Every time I did the deep breathing technique when I got stressed and anxious, I found it worked! I felt more tranquil and relaxed, and moved on without any further stress. I tried other stress-reducing techniques that my therapist recommended as well as other ones I found from research online. As time went on, and I found myself at a better spot in my life. I was less stressed when Brady and other dogs barked, and I found myself more at-ease at family and friend get-togethers. Along with that, my anger and frustration from the barking went down and I had better confidence to handle any of life’s problems, including me being able to focus better on my schoolwork. Although it nearly took seven years, my family and therapist were both proud of the progress that I made toward my ultimate goal of not letting dog barking stress me out and prevent me from having fun with all the important people in my life.
Sadly, we lost Brady on July 30, 2018. It was a very difficult and sudden loss for my family and I since we all cherished him, despite his barking. In the months after Brady passed, my parents talked about how they regretted not having Brady go through more obedience training to help improve his barking. According to the Humane Society, if you are not consistent with stopping your dog from barking, they will continue to do so, regardless of whether it is appropriate or not. Hiring a trainer to help alleviate the barking would have helped us significantly, and I probably would not have been as stressed. Regardless, I’m glad that I got introduced to all of those stress-relieving techniques, and I continue to practice many of them today.
After Brady passed, we all missed having a dog that we could play and cuddle with. To alleviate our grief, we decided to get another puppy to join our family. I was not as hesitant as I was before we got Brady since I knew my parents and Kathryn would do more careful research and find a dog that would bark minimally and be friendly to us. There were several breeds that we came across that were terrific matches, but the goldendoodle stood out the most. According to dog expert Lauren Murphy, goldendoodles are extremely friendly, and they prefer peace and quiet themselves, meaning they are not big barkers. Along with that, goldendoodles—like Malteses—are hypoallergenic. After researching, we made some phone calls to breeders and found one in Maine that handled goldendoodles. On August 10, 2019, Nala joined our family.

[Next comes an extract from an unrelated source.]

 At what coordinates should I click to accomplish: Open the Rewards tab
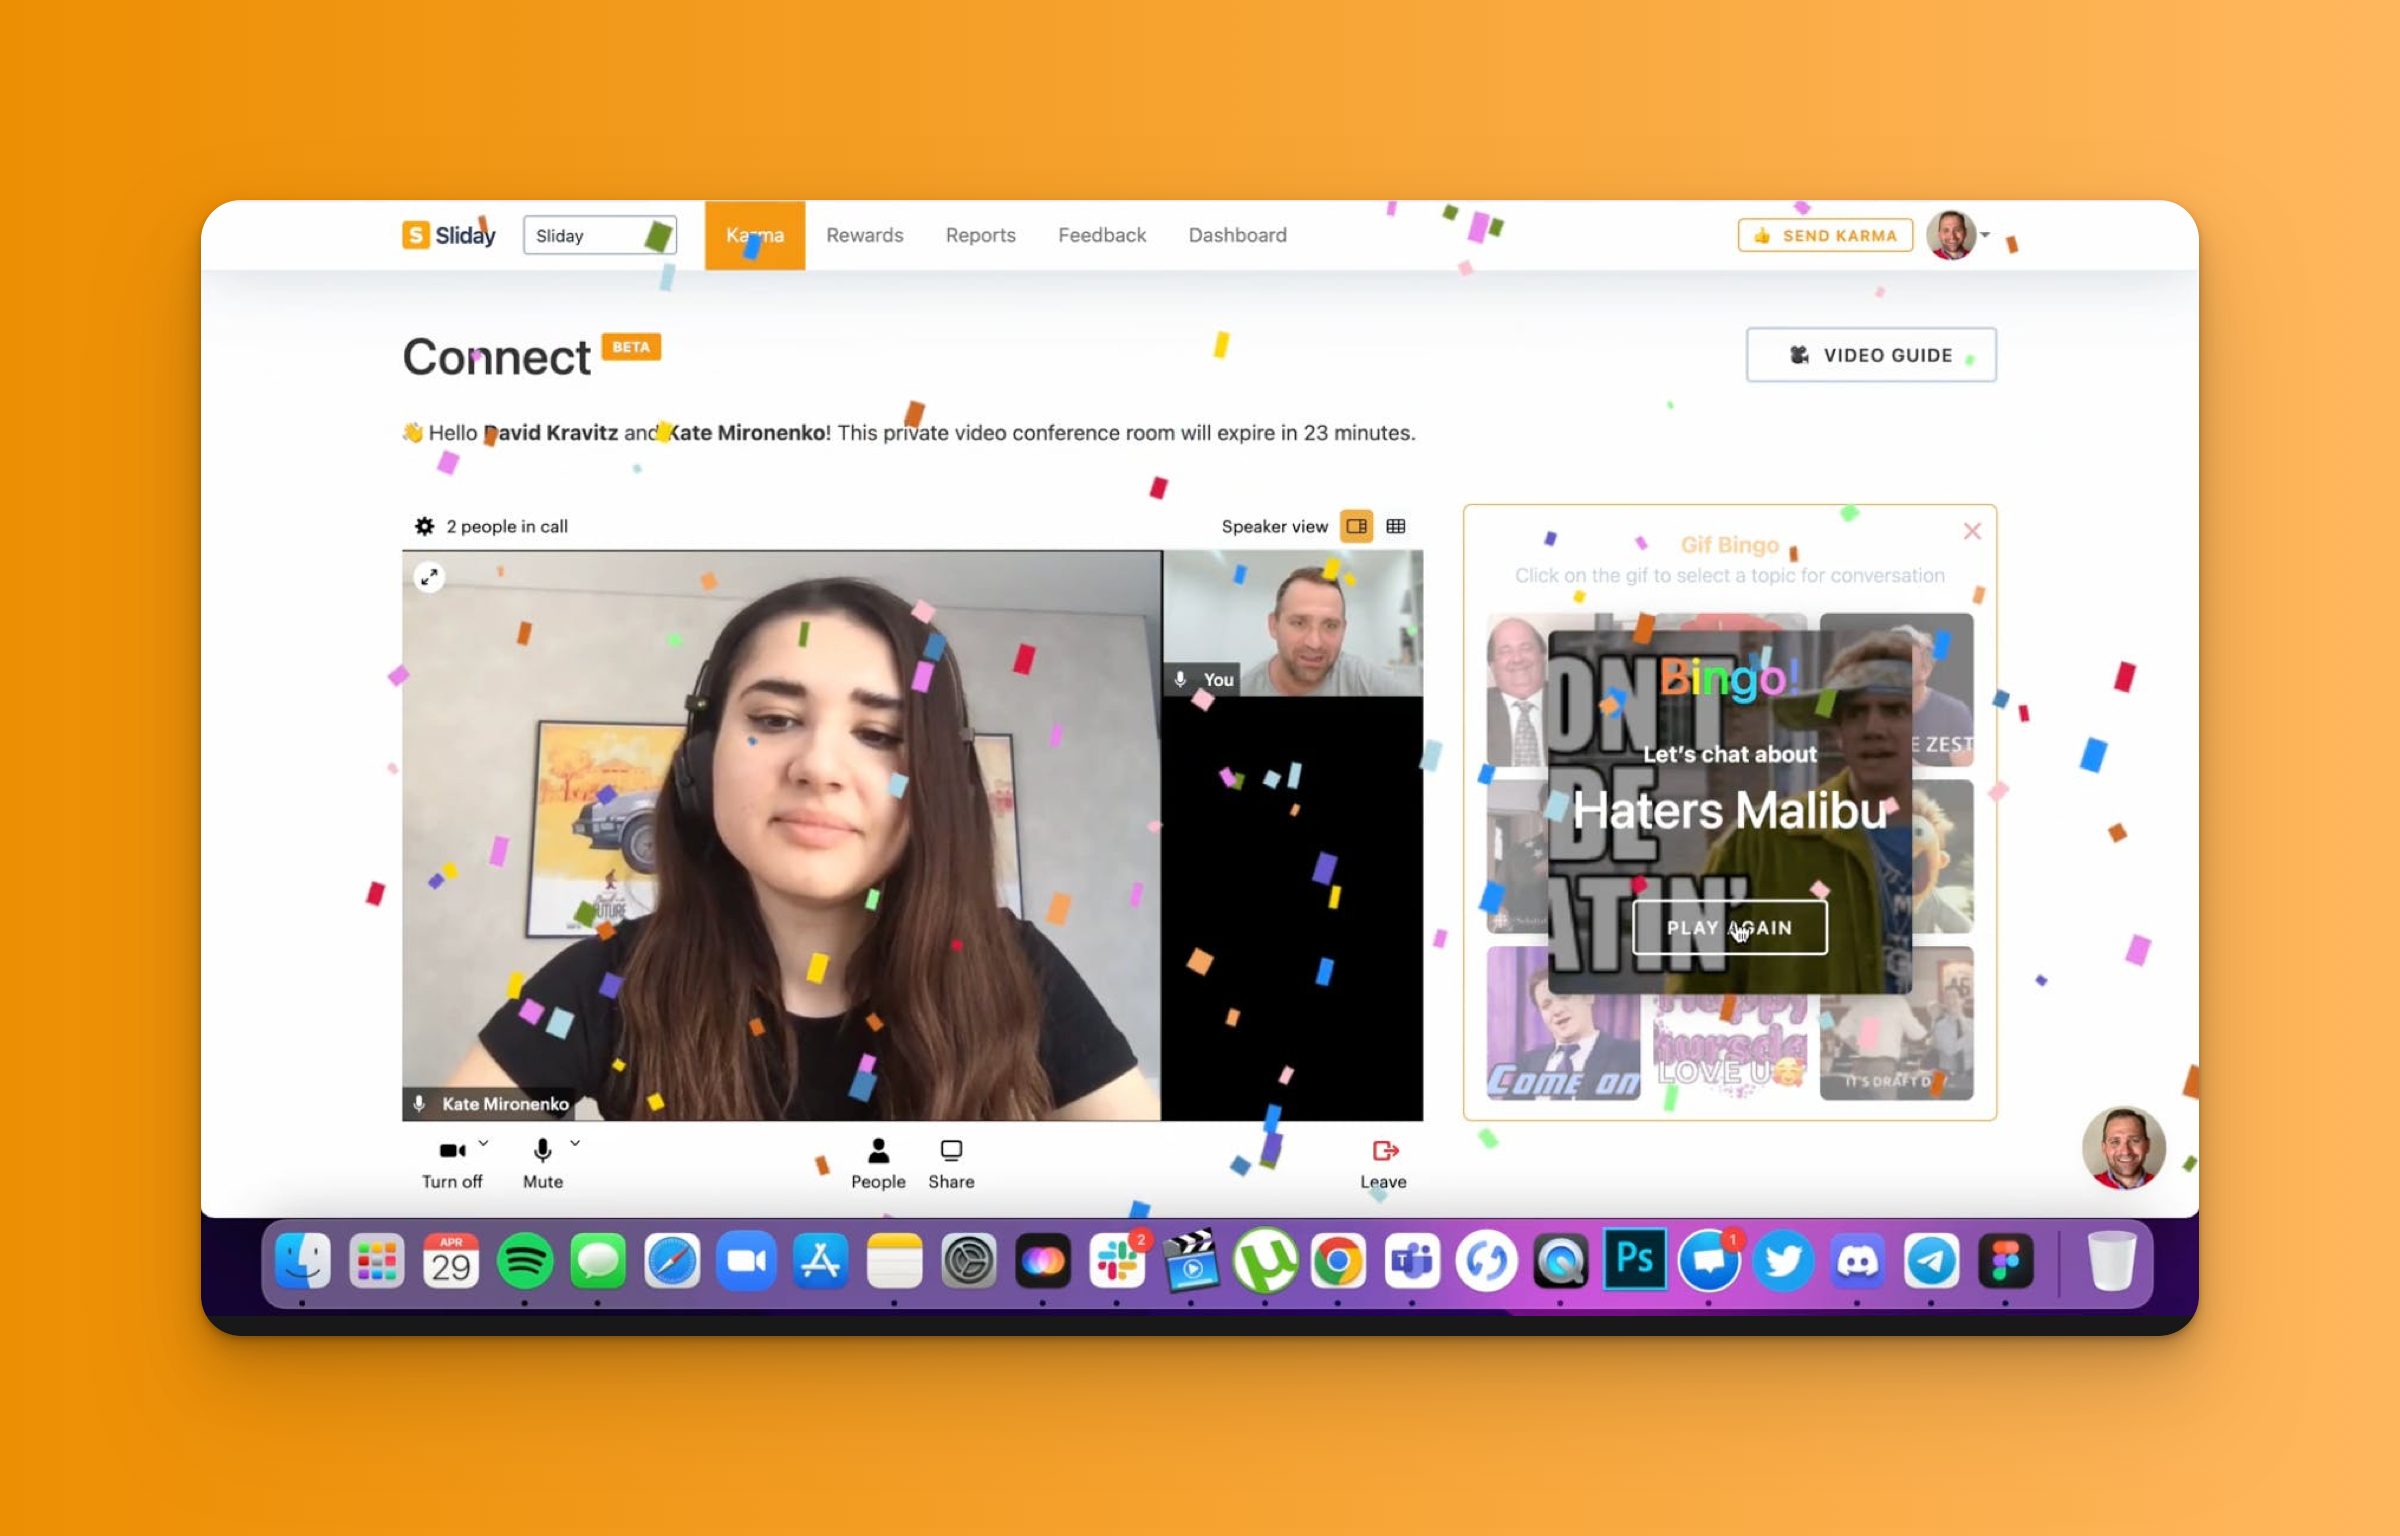tap(864, 235)
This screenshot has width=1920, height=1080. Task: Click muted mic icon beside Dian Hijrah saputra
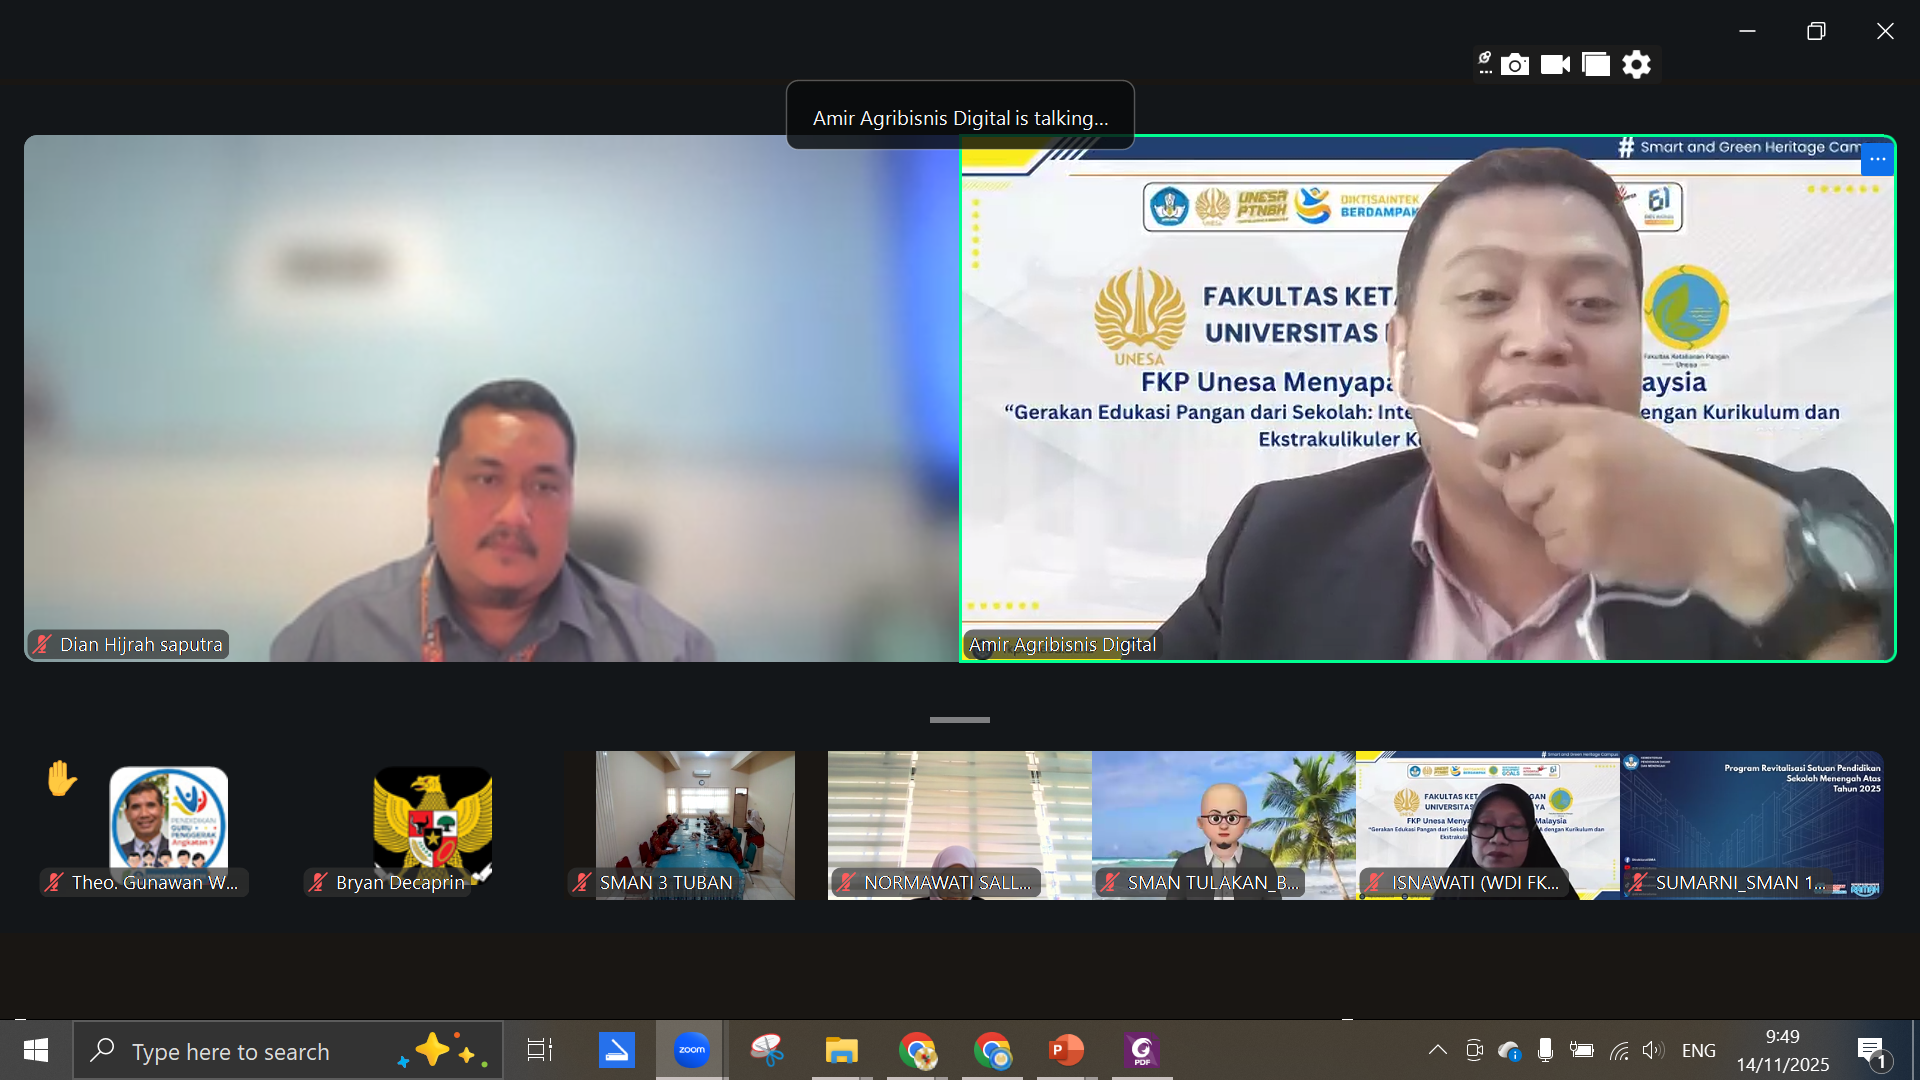coord(42,645)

If I do experience overwhelming stress from Nala’s barking, I will follow the same procedure as I did with Brady, using the breathing and other stress-reducing techniques. Getting used to how they all operate has made me aware they will bark from to time—after all, that is how they communicate to us. I am very grateful that I am more comfortable around dogs now. I have a more positive outlook because of how I keep my stress-reducing techniques ready to go in case I need to use them. In some ways, I see Nala as more of a companion than a responsibility because of how friendly and calm she is. Humans need companionship to help them with any anxiety, and I appreciate how God gave us the dog for that very reason.